L’ earn-out, s’il est soumis au droit commun des procédures collectives, pourrait également, avec un peu d’audace, être un outil de retournement des entreprises.
Par Guillaume Bouté, avocat en Restructuring-Insolvency. Il traite de l’ensemble des problématiques soulevées par la défaillance d’entreprises, amiable ou judiciaire. Il intervient tant en conseil qu’en contentieux. guillaume.boute@cms-fl.com et Romain Boyet, avocat en corporate/fusions et acquisitions. Il intervient principalement en matière d’opérations de fusion-acquisition, de private equity et de restructuration de groupe de sociétés, pour des clients tant français qu’étrangers. romain.boyet@cms-fl.com
A l’heure où la matière se réforme, la réflexion doit naître.
La procédure collective, fraude aux droits du créancier de l’earn-out ?
A la suite des arrêts «Cœur Défense», il semble vain pour le cédant de soutenir que la procédure collective du cessionnaire, même si l’earn-out constitue son principal passif, est ouverte en fraude de ses droits dans le seul but de faire échec au paiement, la jurisprudence ouvre toutefois au cédant une voie d’action contre les dirigeants du débiteur de l’earn-out.
En effet, dès lors que ceux-ci seraient auteurs de fautes de gestion ayant contribué à l’insuffisance d’actif, la Cour de cassation semble assimiler la «faillite» du cessionnaire à une perte de chance pour le cédant de percevoir l’earn-out stipulé et reconnaît que le cédant souffre d’un préjudice propre distinct de celui subi par la masse des créanciers1.

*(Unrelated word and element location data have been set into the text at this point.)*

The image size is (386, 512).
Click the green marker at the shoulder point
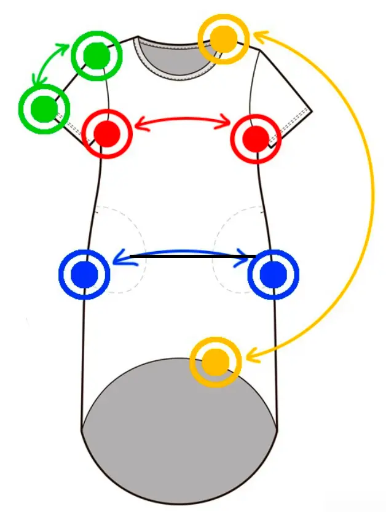point(96,56)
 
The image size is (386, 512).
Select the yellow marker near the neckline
point(225,38)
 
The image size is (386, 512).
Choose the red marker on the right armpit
point(255,138)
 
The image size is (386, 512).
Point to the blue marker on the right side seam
point(272,274)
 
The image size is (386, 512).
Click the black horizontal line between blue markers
point(191,255)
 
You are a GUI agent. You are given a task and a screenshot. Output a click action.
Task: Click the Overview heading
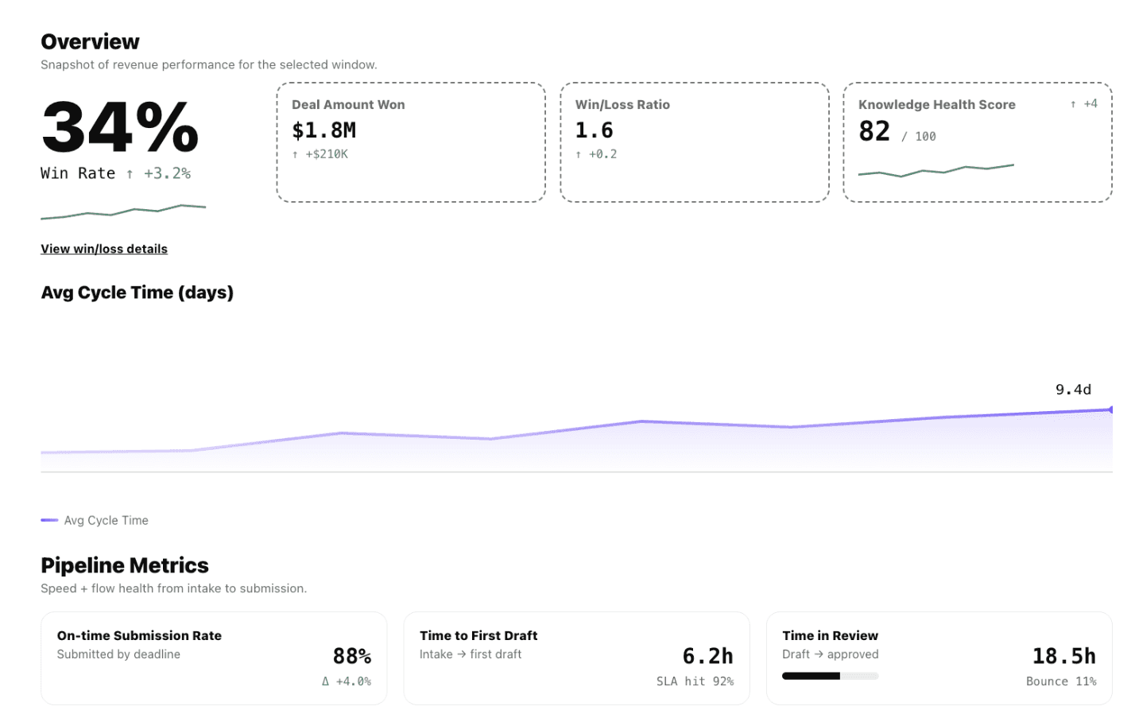(90, 41)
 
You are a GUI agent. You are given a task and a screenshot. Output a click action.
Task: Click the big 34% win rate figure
(119, 127)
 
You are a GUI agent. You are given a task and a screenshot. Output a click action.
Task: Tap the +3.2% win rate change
(167, 173)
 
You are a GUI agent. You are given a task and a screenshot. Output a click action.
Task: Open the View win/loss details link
(104, 249)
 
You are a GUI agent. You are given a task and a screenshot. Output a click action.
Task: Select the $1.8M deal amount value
(323, 130)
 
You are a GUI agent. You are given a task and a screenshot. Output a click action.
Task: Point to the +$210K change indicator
(326, 154)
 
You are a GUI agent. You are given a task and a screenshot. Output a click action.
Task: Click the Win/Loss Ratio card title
(622, 105)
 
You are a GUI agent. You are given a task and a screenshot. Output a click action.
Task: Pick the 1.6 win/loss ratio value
(594, 130)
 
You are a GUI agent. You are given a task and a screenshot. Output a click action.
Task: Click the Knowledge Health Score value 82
(874, 131)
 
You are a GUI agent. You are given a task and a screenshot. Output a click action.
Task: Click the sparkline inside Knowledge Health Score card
(936, 170)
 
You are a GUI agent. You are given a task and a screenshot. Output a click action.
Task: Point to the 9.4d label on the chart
(1073, 390)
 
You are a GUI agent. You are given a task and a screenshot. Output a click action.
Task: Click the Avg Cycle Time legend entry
(105, 520)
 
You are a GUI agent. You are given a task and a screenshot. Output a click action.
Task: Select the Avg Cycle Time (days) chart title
(137, 293)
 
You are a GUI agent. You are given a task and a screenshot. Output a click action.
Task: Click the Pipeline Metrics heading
(125, 565)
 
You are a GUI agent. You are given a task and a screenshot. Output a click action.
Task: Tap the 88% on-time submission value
(351, 656)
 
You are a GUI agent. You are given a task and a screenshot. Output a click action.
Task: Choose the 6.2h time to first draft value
(707, 656)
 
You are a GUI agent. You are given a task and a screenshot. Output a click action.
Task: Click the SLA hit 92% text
(695, 681)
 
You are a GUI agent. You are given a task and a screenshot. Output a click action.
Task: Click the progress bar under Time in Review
(830, 676)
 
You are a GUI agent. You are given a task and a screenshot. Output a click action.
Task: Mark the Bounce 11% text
(1060, 681)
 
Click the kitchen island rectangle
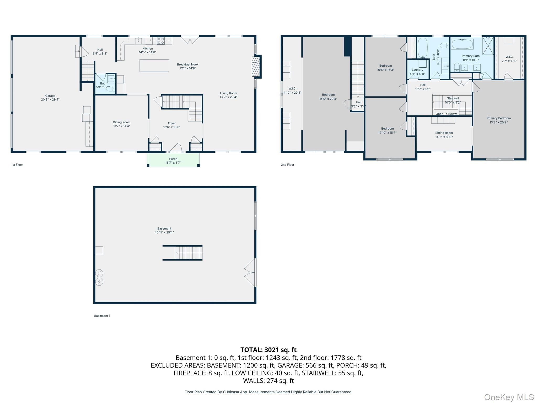point(154,66)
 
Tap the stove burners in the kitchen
point(161,41)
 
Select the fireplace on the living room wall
point(256,67)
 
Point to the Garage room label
point(50,98)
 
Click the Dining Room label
point(122,124)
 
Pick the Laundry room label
point(417,72)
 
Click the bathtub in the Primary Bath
point(462,44)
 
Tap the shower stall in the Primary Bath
point(488,46)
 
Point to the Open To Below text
point(446,114)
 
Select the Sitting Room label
point(444,135)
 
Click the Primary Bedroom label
point(499,120)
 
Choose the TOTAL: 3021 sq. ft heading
point(268,350)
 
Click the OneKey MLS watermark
point(509,397)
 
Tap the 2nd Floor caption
point(288,165)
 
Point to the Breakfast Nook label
point(188,66)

Obstacle au retournement ?
Traitement amiable
Mandat ad hoc et conciliation constituent des modes de traitement des difficultés efficaces et totalement assimilés par les acteurs économiques. Dans ce cadre, prévaut essentiellement la bonne volonté des participants : la solution du retournement passe par un accord entre les principaux partenaires du débiteur.

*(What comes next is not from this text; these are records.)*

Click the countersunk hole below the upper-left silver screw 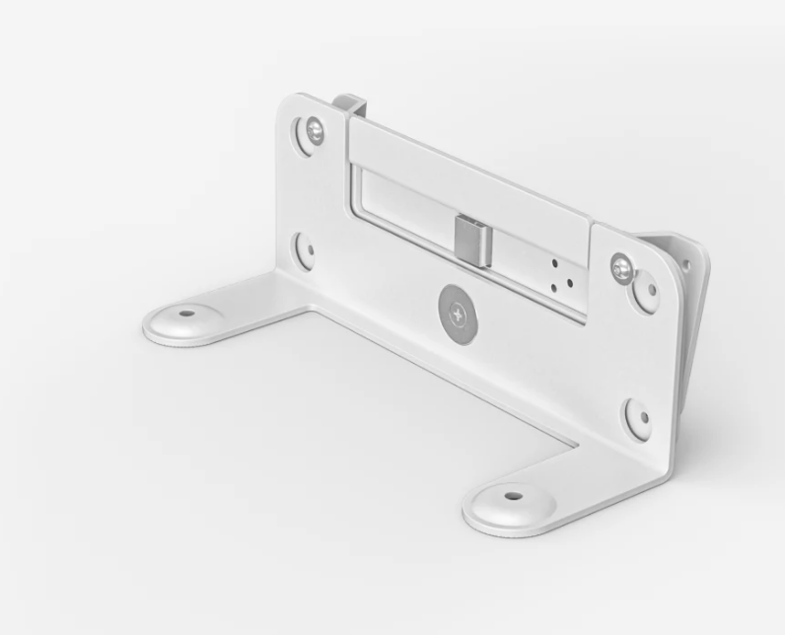[x=307, y=248]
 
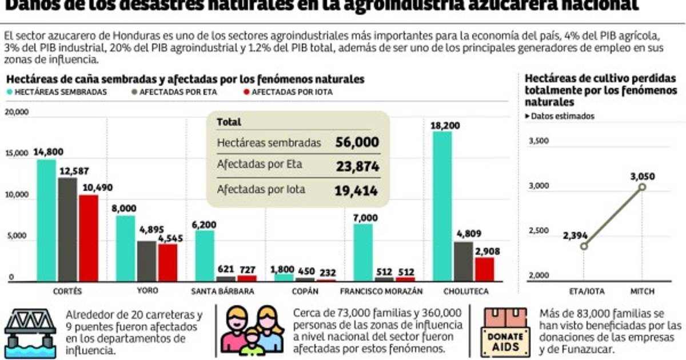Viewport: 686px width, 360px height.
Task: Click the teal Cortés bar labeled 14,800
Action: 46,220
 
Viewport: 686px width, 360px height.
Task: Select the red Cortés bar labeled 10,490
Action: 89,238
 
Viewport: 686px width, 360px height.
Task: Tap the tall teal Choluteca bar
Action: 442,206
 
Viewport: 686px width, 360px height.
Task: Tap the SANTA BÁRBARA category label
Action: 223,291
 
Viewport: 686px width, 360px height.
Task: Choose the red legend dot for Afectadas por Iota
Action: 246,91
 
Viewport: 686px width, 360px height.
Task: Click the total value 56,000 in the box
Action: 357,142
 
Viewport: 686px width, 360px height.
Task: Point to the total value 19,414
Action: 357,190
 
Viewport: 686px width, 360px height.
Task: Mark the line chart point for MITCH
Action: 643,187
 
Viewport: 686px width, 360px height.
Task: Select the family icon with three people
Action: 252,330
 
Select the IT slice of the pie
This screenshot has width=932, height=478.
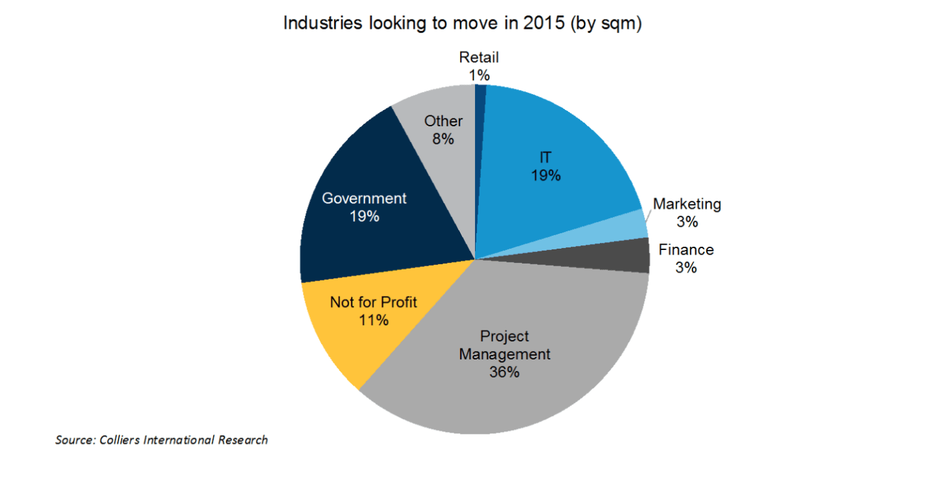(553, 166)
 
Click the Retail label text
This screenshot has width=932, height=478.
(479, 58)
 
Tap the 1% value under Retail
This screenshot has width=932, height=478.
(480, 75)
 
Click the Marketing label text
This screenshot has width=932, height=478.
(687, 204)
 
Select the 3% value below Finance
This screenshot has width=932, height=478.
(686, 267)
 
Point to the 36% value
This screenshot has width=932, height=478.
(504, 372)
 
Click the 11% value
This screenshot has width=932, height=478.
(373, 320)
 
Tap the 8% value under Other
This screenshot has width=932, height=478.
(443, 139)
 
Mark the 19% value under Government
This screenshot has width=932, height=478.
(364, 216)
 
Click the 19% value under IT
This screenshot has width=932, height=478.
(546, 176)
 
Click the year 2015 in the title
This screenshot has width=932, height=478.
(544, 23)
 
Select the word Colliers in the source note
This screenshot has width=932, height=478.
(119, 440)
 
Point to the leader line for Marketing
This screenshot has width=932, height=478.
(647, 216)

Lorsqu’une transmission de titres intervient par le truchement d’un véhicule dédié, celui-ci se trouve débiteur du complément de prix des titres de la société opérationnelle objet de l’opération de reprise. Les difficultés de cette dernière entraînent fréquemment des difficultés au niveau du véhicule de reprise qui porte alors le financement de la reprise sans autres revenus que les dividendes de la filiale opérationnelle. Ainsi, un traitement des difficultés de la cible doit nécessairement inclure le traitement des difficultés de la holding. C’est là que le créancier d’earn-out peut jouer un rôle fondamentalement négatif s’il refuse de participer à la solution de retournement. Un tel comportement impose :
– son désintéressement complet qui intervient au détriment des autres participants à la solution et notamment des partenaires bancaires ; ou
– l’utilisation du mécanisme de l’article 1343-5 du Code civil, peu en rapport avec l’esprit de la procédure amiable ; ou
– le recours à une procédure collective, éventuellement sous la forme d’un prépack.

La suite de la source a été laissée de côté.